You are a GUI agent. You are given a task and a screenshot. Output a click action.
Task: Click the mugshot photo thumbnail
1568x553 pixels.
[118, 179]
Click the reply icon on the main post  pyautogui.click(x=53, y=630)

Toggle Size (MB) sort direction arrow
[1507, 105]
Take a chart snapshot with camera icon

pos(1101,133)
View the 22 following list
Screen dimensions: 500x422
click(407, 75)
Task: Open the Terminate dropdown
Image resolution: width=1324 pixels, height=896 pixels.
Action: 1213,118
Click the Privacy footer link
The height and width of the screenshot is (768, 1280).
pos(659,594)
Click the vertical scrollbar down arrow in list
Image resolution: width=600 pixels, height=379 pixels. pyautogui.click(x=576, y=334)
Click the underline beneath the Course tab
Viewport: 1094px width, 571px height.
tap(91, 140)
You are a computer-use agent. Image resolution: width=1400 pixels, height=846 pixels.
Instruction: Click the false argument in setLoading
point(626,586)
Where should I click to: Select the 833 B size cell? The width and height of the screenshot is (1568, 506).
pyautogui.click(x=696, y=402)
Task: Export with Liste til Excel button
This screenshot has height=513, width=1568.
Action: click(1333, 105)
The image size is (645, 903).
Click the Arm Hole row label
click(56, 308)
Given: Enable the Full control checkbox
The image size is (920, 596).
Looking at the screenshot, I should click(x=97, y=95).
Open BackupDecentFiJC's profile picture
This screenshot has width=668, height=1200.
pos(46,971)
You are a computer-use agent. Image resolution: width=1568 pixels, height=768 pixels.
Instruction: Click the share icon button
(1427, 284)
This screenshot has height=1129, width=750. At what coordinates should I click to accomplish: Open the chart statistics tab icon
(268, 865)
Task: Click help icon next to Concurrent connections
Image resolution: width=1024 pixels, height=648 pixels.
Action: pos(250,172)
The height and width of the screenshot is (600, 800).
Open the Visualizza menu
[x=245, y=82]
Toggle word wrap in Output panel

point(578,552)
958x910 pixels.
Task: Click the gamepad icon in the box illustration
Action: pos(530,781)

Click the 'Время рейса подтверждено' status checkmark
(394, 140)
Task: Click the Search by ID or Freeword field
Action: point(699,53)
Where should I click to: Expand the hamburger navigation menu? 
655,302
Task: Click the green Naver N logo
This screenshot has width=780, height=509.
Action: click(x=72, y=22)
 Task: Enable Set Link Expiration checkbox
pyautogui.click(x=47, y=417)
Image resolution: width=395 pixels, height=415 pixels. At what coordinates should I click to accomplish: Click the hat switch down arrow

* **TO DO**
Copy each line from the data that features the string "agent".

* **TASK ANSWER**
You are a GUI agent. You are given a task and a screenshot. Output a click action.
You are a computer-use agent. Image resolution: width=1400 pixels, height=846 pixels.
You are a computer-use agent. Image resolution: width=1568 pixels, height=768 pixels.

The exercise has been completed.